Although the shadow of Pakistan followed him to the Bishkek summit of the Shanghai Cooperation Organisation last week, Prime Minister Narendra Modi had bigger fish to fry at the forum that is constructing a new region, now widely described as Eurasia. The SCO brings together two of the world’s great powers — China and Russia — and four central Asian nations — Kazakhstan, Kyrgyzstan, Tajikistan and Uzbekistan — with India and Pakistan. Launched by China and Russia nearly two decades ago, the SCO has also been billed by some as the “Alliance of the East” and as a continental counter to the US and more broadly, the maritime West. For that very reason, it is seen as a major diplomatic challenge to Delhi that has moved steadily closer to the US in recent years and embraced the Indo-Pacific maritime construct.
India’s navigation between the two competing worlds had become even more difficult as the US President Donald Trump ratchets up tensions with both China and Russia. His renewal of American confrontation with Iran and the threat to pull out of Afghanistan have thrown the region into fresh turmoil. Undaunted at Bishkek, Modi appeared to revel in India’s emerging possibilities in the new dynamic. The big political mandate at home has raised PM’s regional stature that he is happy to flaunt. Even as he demonstrated great personal warmth toward China’s Xi Jinping, Modi stood his ground on opposing the Belt and Road Initiative and turning down China’s advice to begin talks with Pakistan. With President Vladimir Putin of Russia, Modi sought to expand the strategic partnership with Russia to new areas of defence and energy. Modi, however, joined Xi and Putin in opposing the new threats to global trade from new American unilateralism under Trump.

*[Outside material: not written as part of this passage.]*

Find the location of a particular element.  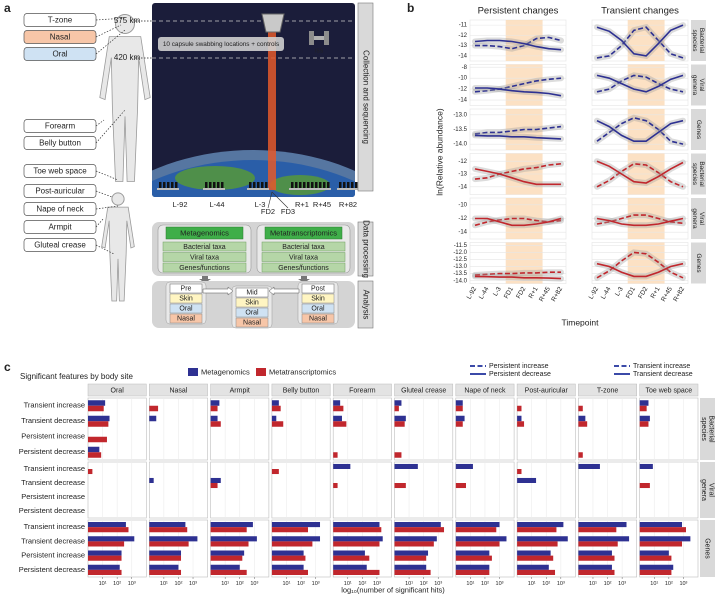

The need to manoeuvre between Moscow, Beijing and Washington is now a permanent condition for Indian diplomacy and will be put to test again at the G-20 summit later this month.
On the regional front, PM’s bilateral engagement with the host nation Kyrgyzstan underlined the new political commitment to realise the full potential of India’s relations with the Central Asian republics. Bishkek summit also revealed India’s deepening challenges with Afghanistan and Pakistan. While India continues to emphasise an “Afghan-owned and Afghan-led” peace process, Kabul has become increasingly marginal as major powers negotiate with the Taliban. On a positive note, the forum strongly endorsed India’s concerns on cross-border terrorism. Modi did exchange pleasantries with Prime Minister Imran Khan, but is in no mood to revive talks without major steps from Pakistan on shutting down its terror factories. And, Imran’s domestic standing is diminishing by the day as a series of political and economic crises envelop Pakistan. Modi, then, is willing to wait.